First published: 2020-06-20. Last updated: 2020-06-21.
This post describes the technical design of Podscribe. For the rational and vision for Podscribe, see https://site.j-henderson.com/blog/Podscribe:%20Vision.
GitHub repo is here: https://github.com/jrhender/Podscribe
My planned architecture for Podscribe consists of the following components. I am planning on using Google Cloud for much of it due to their "always free usage limits" being relatively generous.
High level system design of Podscribe
An SPA, probably React. In addition to the UI and calling services, the web front end will handle downloading and hashing podcast files.
API Gateway to handle auth, logging, monitoring. I am planning on using API Endpoints.
Currently planning on simple REST service. This may need to be modified, depending on how long the actual transcription takes. Possible future extensions could include an API to list all available transcripts for a given podcast or the ability to stitch together sections of a podcast.
transcribe(audioFile, fileHash, podcastName=None, podcastEpisode=None, startTime=None, endTime=None)
: Transcribes an audio file and stores the resulting transcript. If the file has already been transcribed, return the transcript directly. This endpoint will call the external Speech-to-Text API (which is relatively costly 💸) and so only authenticated users (possibly with valid payment details) can use.
Parameters:
audio file (binary): The audio file to transcribe. Encoded as application/x-www-form-urlencoded
or multipart/form-data
fileHash (string): The hash of the file to use as the key for transcript storage
podcastName (string): Optional
podcastEpisode (string): Optional
startTime (string): Optional. The start time within the episode of the file in question. Could be useful when retrieve a partial transcript and for stitching transcripts together.

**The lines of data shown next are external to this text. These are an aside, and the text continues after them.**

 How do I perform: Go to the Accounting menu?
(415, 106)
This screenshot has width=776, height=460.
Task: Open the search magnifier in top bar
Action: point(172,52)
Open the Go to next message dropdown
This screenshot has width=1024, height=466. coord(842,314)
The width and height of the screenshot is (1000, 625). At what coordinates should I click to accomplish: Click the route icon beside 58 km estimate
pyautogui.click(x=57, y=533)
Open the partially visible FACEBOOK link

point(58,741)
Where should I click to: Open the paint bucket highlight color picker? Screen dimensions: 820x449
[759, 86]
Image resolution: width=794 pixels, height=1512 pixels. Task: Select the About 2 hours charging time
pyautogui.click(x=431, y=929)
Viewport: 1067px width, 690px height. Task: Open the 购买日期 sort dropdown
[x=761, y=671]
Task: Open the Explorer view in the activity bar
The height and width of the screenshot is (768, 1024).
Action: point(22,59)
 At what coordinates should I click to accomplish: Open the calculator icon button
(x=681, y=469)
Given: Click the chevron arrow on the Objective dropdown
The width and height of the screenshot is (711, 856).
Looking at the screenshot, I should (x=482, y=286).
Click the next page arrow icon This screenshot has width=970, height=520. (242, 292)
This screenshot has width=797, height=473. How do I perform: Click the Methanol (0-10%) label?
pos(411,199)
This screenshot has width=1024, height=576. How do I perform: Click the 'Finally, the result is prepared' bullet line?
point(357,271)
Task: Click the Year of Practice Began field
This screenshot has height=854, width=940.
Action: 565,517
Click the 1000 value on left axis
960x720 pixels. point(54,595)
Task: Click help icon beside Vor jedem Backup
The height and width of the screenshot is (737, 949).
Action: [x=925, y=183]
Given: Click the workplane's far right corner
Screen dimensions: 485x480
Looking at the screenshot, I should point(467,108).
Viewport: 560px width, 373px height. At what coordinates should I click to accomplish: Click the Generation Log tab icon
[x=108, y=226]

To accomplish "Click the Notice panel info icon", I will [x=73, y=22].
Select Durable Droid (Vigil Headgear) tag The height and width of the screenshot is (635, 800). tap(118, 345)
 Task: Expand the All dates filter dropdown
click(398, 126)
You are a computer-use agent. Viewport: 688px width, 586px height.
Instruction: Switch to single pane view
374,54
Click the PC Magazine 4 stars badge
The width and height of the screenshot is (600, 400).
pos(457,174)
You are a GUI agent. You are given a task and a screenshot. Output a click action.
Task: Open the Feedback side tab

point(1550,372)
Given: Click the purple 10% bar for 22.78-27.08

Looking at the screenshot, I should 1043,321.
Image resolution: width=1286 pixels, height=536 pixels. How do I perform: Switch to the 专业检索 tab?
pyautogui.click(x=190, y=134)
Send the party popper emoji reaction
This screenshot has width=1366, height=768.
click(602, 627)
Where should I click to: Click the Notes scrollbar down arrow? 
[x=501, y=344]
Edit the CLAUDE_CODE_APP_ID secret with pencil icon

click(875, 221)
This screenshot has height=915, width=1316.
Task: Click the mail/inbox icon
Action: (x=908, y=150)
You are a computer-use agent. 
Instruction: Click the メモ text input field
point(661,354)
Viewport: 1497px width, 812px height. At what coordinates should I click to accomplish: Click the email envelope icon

endTime (string): Optional. The end time within the episode of the file in question.
Returns:
(string) Transcript of audio file.
getTranscript(fileHash) OR getTranscript(podcastName, podcastEpisode)
: Retrieves a transcript. This API can be made publicly accessible.
Parameters:
fileHash (string): The hash of the file to use as the key for transcript storage. This endpoint
podcastName (string): Name of podcast
podcastEpisode (string): Episode of podcast
Returns:
(string) Transcript if available or a "not yet transcribed" message.
I'm planning on using a NoSQL database of sort, probably a document database. Maybe MongoDB, maybe FireStore. Each transcript and associated metadata will be a document.
Used to find podcast RSS feed and download information.
getRSS(podcastName)
: Retrieves RSS. This API can be made publicly accessible. There almost certainly already an API for this somewhere (maybe ListenNotes.com or Apple Lookup API)
Parameters:
podcastName (string): Name of podcast
Returns:
(string) RSS feed URL
Probably don't need this until it gets to being more than me using PodScribe, but will probably use Auth0. Auth0 is supported by Google Cloud Endpoints.